Avec lui, le chargé des ressources humaines de la boîte. Petite discussion qui peine et s’incruste, puis on comprend l’essentiel : le bonhomme a dans son cartable une quinzaine de CV de jeunes du quartier qui veulent être recrutés dans la société. Le rêve algérien : être agent de sécurité. Les CV oscillent entre la moyenne de six à huit ans de scolarité, sans aucune qualification, pas de savoir-faire ni de prétention à apprendre. Juste un argument : ils sont du quartier de Haï Yasmine et le Tramway a son siège dans le quartier de Yasmine. Logique algérienne : ils disent être prioritaires. C’est la nouvelle légitimité, déjà déclamée par les chômeurs du sud : la légitimité par la proximité.

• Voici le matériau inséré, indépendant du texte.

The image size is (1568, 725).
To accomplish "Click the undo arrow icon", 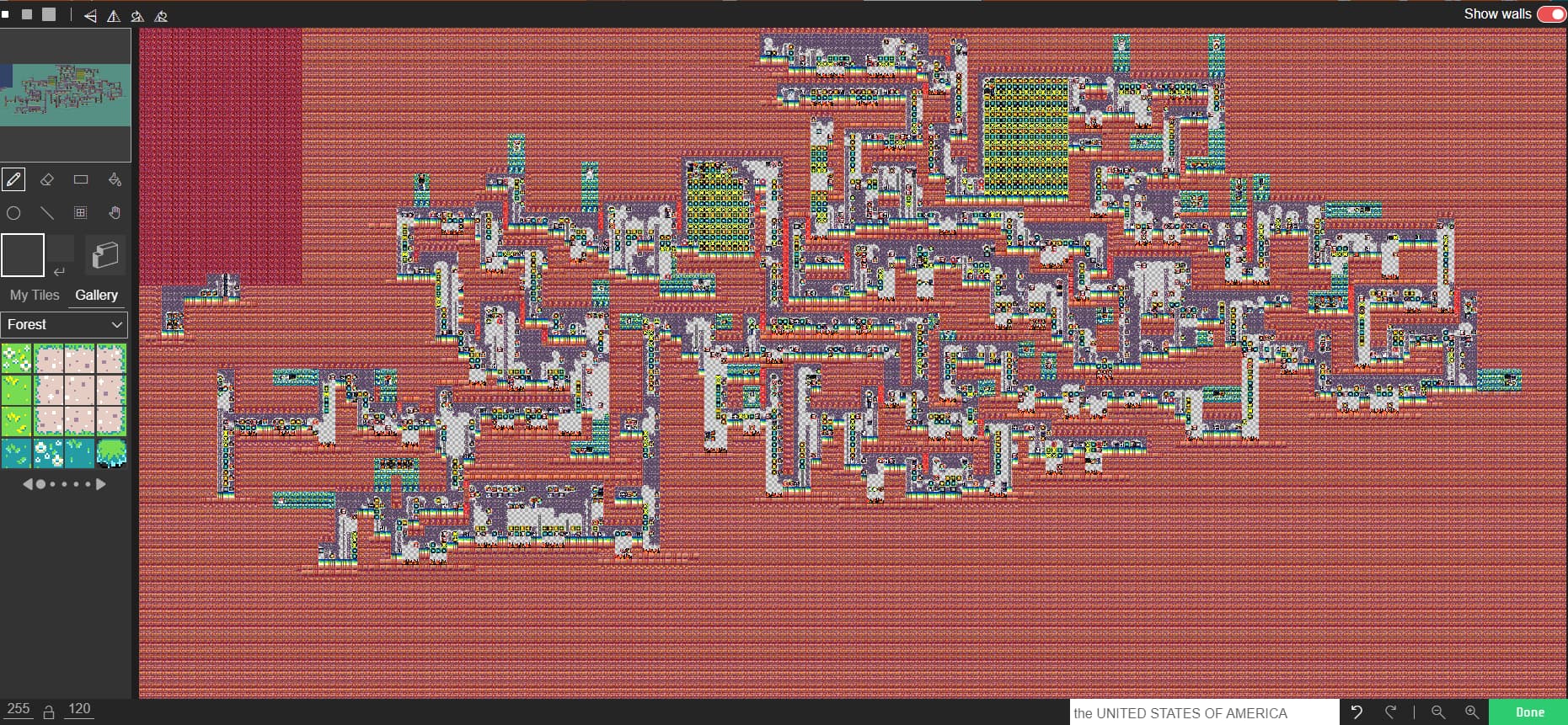I will [1357, 712].
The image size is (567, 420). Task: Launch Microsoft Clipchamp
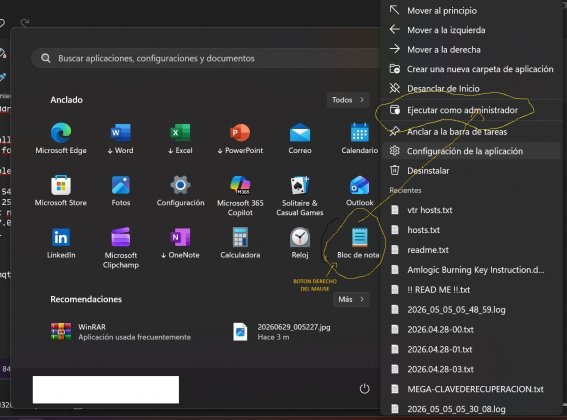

Le délégué du secteur urbain parlera de «ton qui monte» et de tension presque. On lui répond qu’on va faire le geste mais cela n’est pas garanti et se fait en fonction des tests. Le tout se résumant à ce qu’est devenue la logique du gain et de l’emploi en Algérie : les entreprises sont obligées de faire dans le social, les chômeurs font dans la menace. Traduction : rançon (emploi) contre racket (menace par la violence de l’émeute). Après s’être battue comme un seul homme (un seul héros, le peuple), l’Algérie se divise aujourd’hui en quartiers, après avoir été divisée en régions et wilayas historiques. Une société qui s’installe doit donc prendre en considération le quota «de proximité» pour ses recrutements. Cela se comprend un peu dans le sud algérien, mais cela est déjà un effet pervers au Nord. Au plus bas de l’échelle, cela est compris comme «un droit» par la force et une logique de «parts», de butin. L’argument du demandeur d’emploi n’est plus le savoir-faire, «l’intervention», la compétence ou le CV, mais l’adresse de résidence : plus on est proche du siège d’une société, plus on a droit d’y être recruté.
Le pays se morcelle donc en quartiers. On est dans la phase qui précède la logique du «c’est à moi, parce que je l’ai vu ou touché le premier». Ailleurs, des gens peuvent être en colère contre une délocalisation d’entreprise, ici on a inventé le contraire : les sociétés doivent payer leur «localisation». La solution ? Retrouver Benbouzid et lui demander de se débrouiller pour trouver la solution à la génération qu’il nous a laissé. C’est sa faute, la faute de ses chiffres et la faute de ceux qui l’ont employé.